|2011-05-22||PSP||Strategy/RPG||T (Teen)||Square Enix|
Many strategy RPGs appeared during the Super Nintendo era, and several became part of the Playstation games library later on. One of these was Tactics Ogre, which now has an updated version on the PSP.
Tactics Ogre: Let Us Cling Together takes place in the kingdom of Valeria, at a time where a series of important events will impact the life of our main hero. Denim, his sister Kachua and his friend Vice go through dark times and epic battles, in a tale of friendship, hate and betrayal during a civil war.
The gameplay in Tactics Ogre takes place in two distinct parts. In one of them, you talk to people, watch the story develop and do some shopping, although this never takes place in an exploratory fashion but by reading text and seeing some artwork. The second part is the action, so to speak, in the form of tactical combat, which may not be new and inventive but it's a system that offers plenty of options that will appeal to the strategist in you. The battles are very similar to those in Final Fantasy Tactics, which isn't surprising, considering both games have the same director. However, here you can have up to 12 party members in the battlefield.
During a battle, each opposing faction takes their turn with all characters. Characters have a number of options available, such as move, attack (ranged or close combat), use skills, magic and use items. Actions cost points (MP or TP) which are accumulated throughout the duration of the battle, and everyone has Recovery Time which dictates when their turn is up, and is affected by whatever action they take.

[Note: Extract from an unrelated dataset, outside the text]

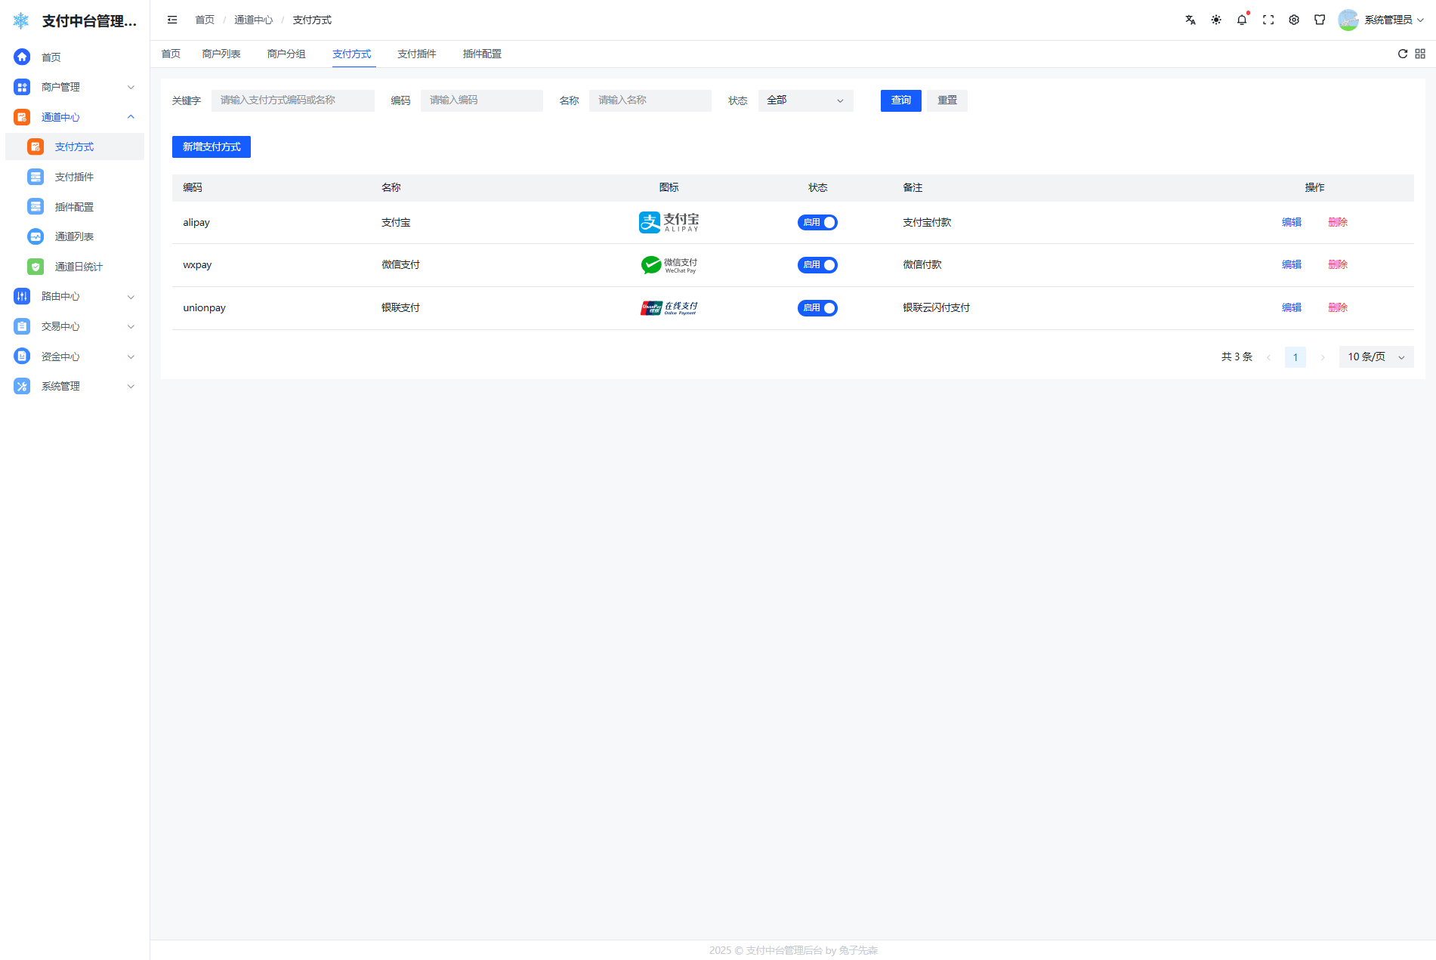Open 通道列表 in the sidebar
Image resolution: width=1436 pixels, height=960 pixels.
[74, 236]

There were two things that I wasn't very fond of. One was that there was no option to fast forward through enemy movement/action phase, which made some battles extremely long. Another was how to tell your party apart from the enemies. For the most part, when the enemies are monsters or soldiers wearing the same uniforms, you can tell who they are. But there are times where I had no clue who was on my side, especially when it comes to having A.I.-controlled allies doing their own thing on the battlefield. A way to make the look of my army more uniform would have been definitely welcome.
And speaking on A.I.-controlled allies, trying to keep them alive is many times frustrating, exactly because of this "doing their own thing". They will go and put themselves in danger, get surrounded and easily killed. And enemies do have a preference for swarming on weaker characters - just as we would do to their healers and mages.
An interesting feature called The Chariot lets you backtrack up to 50 turns, in case you find yourself making mistakes and losing a battle. This unusual game mechanic is definitely a welcome addition since it prevents you from having to start a battle from the beginning, and lets you "undo" whatever mistake, bringing more enjoyment to the game and saving you time in the event of failure.
Outside of battle you can customize your characters by unlocking skills, spells, changing their equipment or switching jobs, which is a rewarding in-depth and time-consuming task. For some, this might be overwhelming (as is looking at the tons of information on certain screens). But for those who have played Final Fantasy Tactics and truly enjoyed it, it's a welcome and somewhat familiar process.
During the adventure you will be given a few choices to make, which will influence events to come and ultimately the ending. The dialogs and story are to praise as they make these moments serious and meaningful, however, the characters lack depth. With the exceptions being our protagonists, you never seem to get to know any other characters well enough nor are they given enough personality. The music and voiced cutscenes are also a treat, and it's a shame that there aren't more of them throughout the game.
Overall, Tactics Ogre: Let Us Cling Together is a good game that caters to strategy RPG fans. And it may also be the closest you're going to get to a Final Fantasy Tactics sequel, so there is no reason not to play it.